Do this
Render the records from the line containing "Where should I" up to and including the line containing "click(728, 202)" as a two-column CSV with the headers instruction and action. Use one row per record and put each value in a single quoted field, with any line breaks replaced by spaces.

Given information
— START —

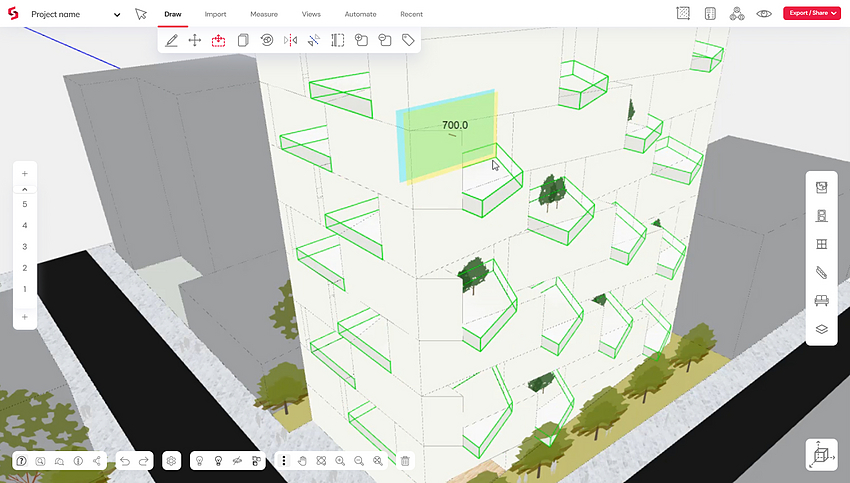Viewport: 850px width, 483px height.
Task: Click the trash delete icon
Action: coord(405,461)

— END —
— START —

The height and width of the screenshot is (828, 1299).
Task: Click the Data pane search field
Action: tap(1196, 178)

— END —
— START —

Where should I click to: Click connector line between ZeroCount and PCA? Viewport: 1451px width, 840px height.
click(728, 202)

— END —

Written response
instruction,action
"Where should I click to: Click connector line between ZeroCount and PCA? Viewport: 1451px width, 840px height.","click(728, 202)"